The required output is the exact run of lines from the one bearing "Where should I" through the final line of the listing below, with the pictures removed.
☆ ☆ ☆ ☆
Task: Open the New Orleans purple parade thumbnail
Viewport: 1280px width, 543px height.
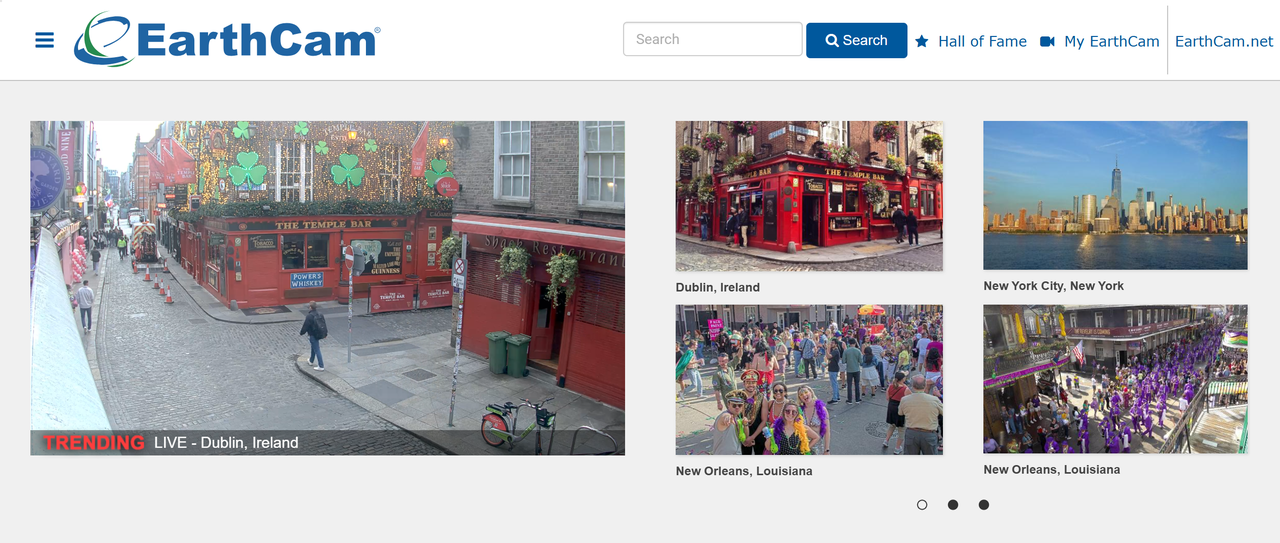Action: click(x=1115, y=379)
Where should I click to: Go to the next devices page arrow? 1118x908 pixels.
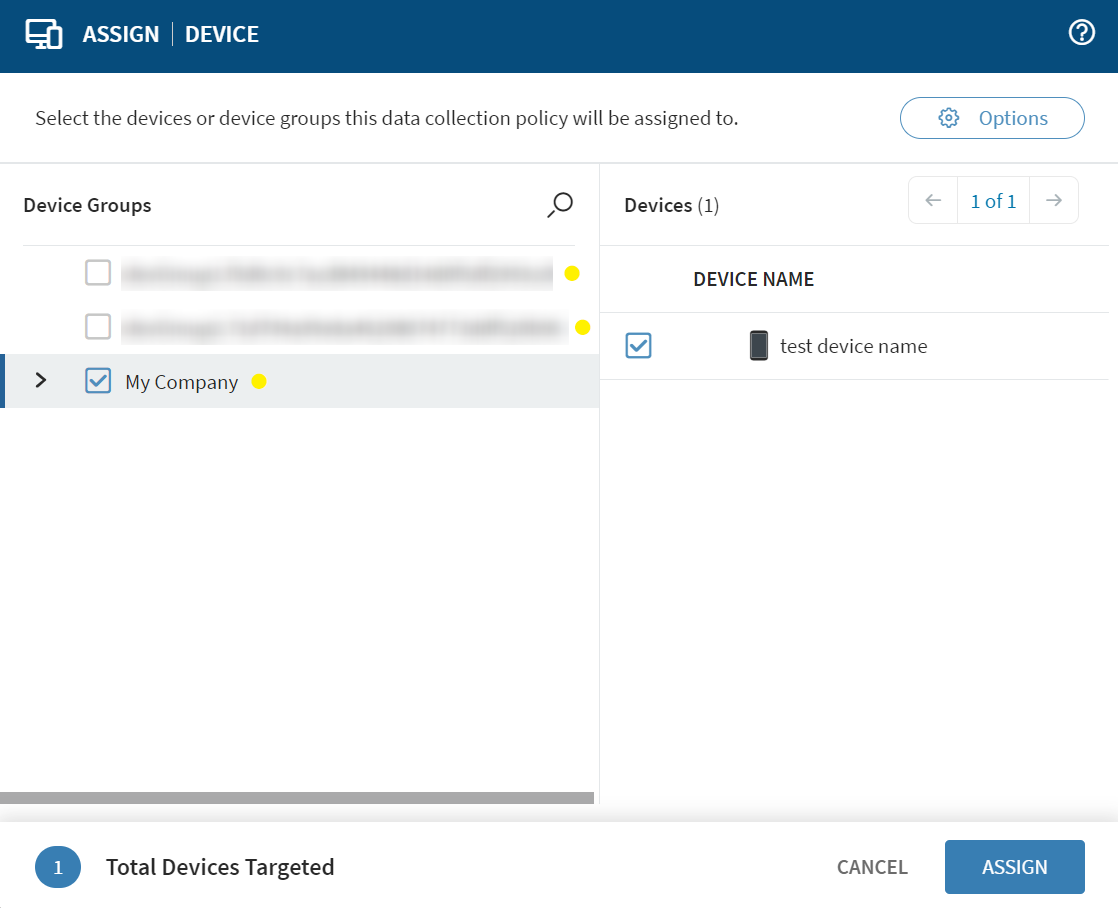point(1053,201)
☆ ☆ ☆ ☆
[Solution to this problem]
Where should I click to: Go to the next devices page arrow? 1118x908 pixels.
point(1053,201)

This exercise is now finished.